Der Friedensnobelpreis geht im Jahr 2014 an den indischen Kinderrechtler Kailash Satyarthi und die Bildungsaktivistin Malala Yousufzai aus Pakistan. Das teilte das norwegische Nobelkomitee in Oslo mit. Die beiden erhielten die Auszeichnung für ihren Kampf gegen die Unterdrückung von Kindern und jungen Leuten und für das Recht aller Kinder auf Bildung. 60 Prozent der Weltbevölkerung seien 20 Jahre alt oder jünger, sagte der Sprecher des Komitees, Thorbjörn Jagland.

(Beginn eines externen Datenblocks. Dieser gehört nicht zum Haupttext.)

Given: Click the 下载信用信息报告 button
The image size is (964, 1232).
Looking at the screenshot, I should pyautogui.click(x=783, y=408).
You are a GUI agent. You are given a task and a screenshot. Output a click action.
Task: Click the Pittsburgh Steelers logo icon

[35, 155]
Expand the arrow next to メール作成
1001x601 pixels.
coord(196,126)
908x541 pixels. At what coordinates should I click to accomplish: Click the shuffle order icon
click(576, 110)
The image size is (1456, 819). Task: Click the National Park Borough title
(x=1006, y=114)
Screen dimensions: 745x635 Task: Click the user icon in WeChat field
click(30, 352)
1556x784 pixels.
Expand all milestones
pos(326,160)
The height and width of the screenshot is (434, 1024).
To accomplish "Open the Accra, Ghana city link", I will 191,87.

Das Nobelkomitee bezeichnete es als "wichtigen Punkt", eine Muslimin aus Pakistan und einen Hindu aus Indien für ihr gemeinsames Engagement auszuzeichnen.
 
Die pakistanische Kinderrechtsaktivistin und Muslimin Malala Yousufzai (17) setzt sich seit ihrem elften Lebensjahr in ihrem Heimatland für das Recht von Mädchen auf Bildung ein. 2009 berichtete sie als Bloggerin für den britischen Sender BBC über das Vorgehen islamistischer Milizen, als diese die Kontrolle über den Distrikt Swat gewonnen hatten. Dafür erhielt sie 2011 den pakistanischen Friedenspreis und 2013 den Sacharow-Preis.
 
Im Oktober 2012 wurde Yousufzai im Schulbus von Taliban-Kämpfern in den Kopf geschossen, weil sie in deren Augen für areligiöse Werte eintrat. Sie überlebte schwer verletzt. Ein Flugzeug der Vereinigten Arabischen Emirate brachte sie zur Weiterbehandlung ins englische Birmingham.
 
International bekannt wurde die 17-Jährige mit der Veröffentlichung eines Fotos, das sie im Krankenbett in Birmingham zeigt. Politiker wie US-Präsident Barack Obama, EU-Chefdiplomatin Catherine Ashton und UN-Generalsekretär Ban Ki-moon schickten ihr Genesungswünsche. Im Juli 2014 hielt sie eine Rede vor den Vereinten Nationen und erklärte, ein Kind, ein Lehrer, ein Buch und ein Stift könnten die Welt verändern.
 
Trotz des Attentats setzt sich Yousufzai mit Hilfe ihres Vaters weiter für das Recht auf Bildung ein. Dafür rief sie eine eigene Stiftung ins Leben, die "Malala Education Foundation". Diese sammelt nach eigenen Angaben Spenden für innovative Bildungsprojekte weltweit. Über ihr Leben und ihre Ziele schrieb sie gemeinsam mit der britischen Reporterin Christina Lamb die Autobiografie "Ich bin Malala"; das Buch wurde im Oktober 2013 veröffentlicht.
 
Kinderschutz, Kinderrechte, Schulbildung
 
Ihre Mission hat gerade erst begonnen, und es gibt viel zu tun in Ländern wie Saudi-Arabien, Nigeria, Afghanistan oder China. Politikerin will sie werden, trotz weiterer Morddrohungen der Barbaren. Das mutige Mädchen aus dem Swat-Tal ist zu einer Ikone geworden für die Jugend, die sich nicht mehr unterdrücken lassen will.
 
Die Preisvergabe symbolisiert auch, wie wichtig die Stärkung der Kinderrechte ist und wie wichtig der Schutz der Schwächsten in jeder Gesellschaft. Den Preis zu teilen und mit dem 60-jährigen indischen Kinderrechtsaktivisten Kailash Satyarthi die Botschaft aus Oslo zu vervollständigen, zeugt von großer Weitsicht des Komitees unter dem Vorsitz von Thorbjoern Jagland. Kinderschutz, Kinderrechte, Schulbildung – es sind die Axiome menschlicher Zivilisation und jeder funktionierenden Zivilgesellschaft, deren Vorkämpfer in Oslo ausgezeichnet wurden.
 
Ist der halbe Preis an den Inder eine Kompensation dafür, dass Mahatma Gandhi die hohe Auszeichnung nie erhalten hat? Ein bisschen vielleicht. So wurden in diesem Jahr Bürger zweier verfeindeter Atommächte mit der renommiertesten Auszeichnung geehrt, die es zu vergeben gibt. Noch eine Botschaft.